Estados Unidos ha incrementado su presencia militar en Medio Oriente, provocando rumores de una invasión terrestre en la estratégica isla de Kharg, un centro clave para la exportación de petróleo iraní. Teherán advirtió que cualquier ataque en Kharg desatará una feroz represalia mediante diversas vías, elevando la tensión en una región ya volátil.
La isla de Kharg controla terminales petroleras críticas por donde pasa cerca del 20% del crudo mundial a través del estrecho de Ormuz, un punto de estrangulamiento que Irán amenazó con cerrar recientemente. La presencia estadounidense busca disuadir movimientos iraníes, pero también ha intensificado las provocaciones.
Las fuerzas iraníes y sus proxies han preparado cuatro opciones principales de ataque: bombardeos con misiles a bases estadounidenses en la región, sabotaje de infraestructuras petroleras, ataques navales asimétricos en el Golfo Pérsico y operaciones cibernéticas contra redes militares estadounidenses. Esto representa un enfoque múltiple para disuadir o castigar cualquier incursión.
Las unidades de misiles balísticos iraníes desde tierra pueden atacar fuerzas estadounidenses con misiles Zelzal y Fateh-110, que tienen capacidad de ataques precisos a cientos de kilómetros. La Guardia Revolucionaria usa embarcaciones rápidas y mini-submarinos para combates navales tipo guerrilla. Además, ataques cibernéticos podrían interferir sistemas de comunicaciones y armamento de EEUU.

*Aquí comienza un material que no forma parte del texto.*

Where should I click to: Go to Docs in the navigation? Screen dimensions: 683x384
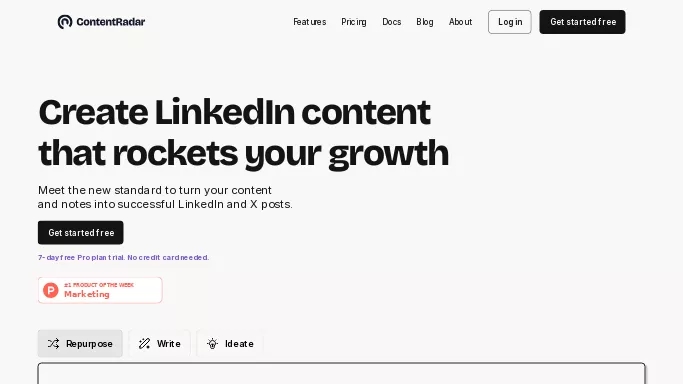(392, 22)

Si las fuerzas estadounidenses avanzan con una invasión, el enfrentamiento podría desencadenar un conflicto mayor que amenace la estabilidad regional, el suministro global de petróleo y los mercados internacionales. La postura firme de Irán muestra su disposición a defender con dureza sus activos estratégicos, prolongando y agravando cualquier crisis.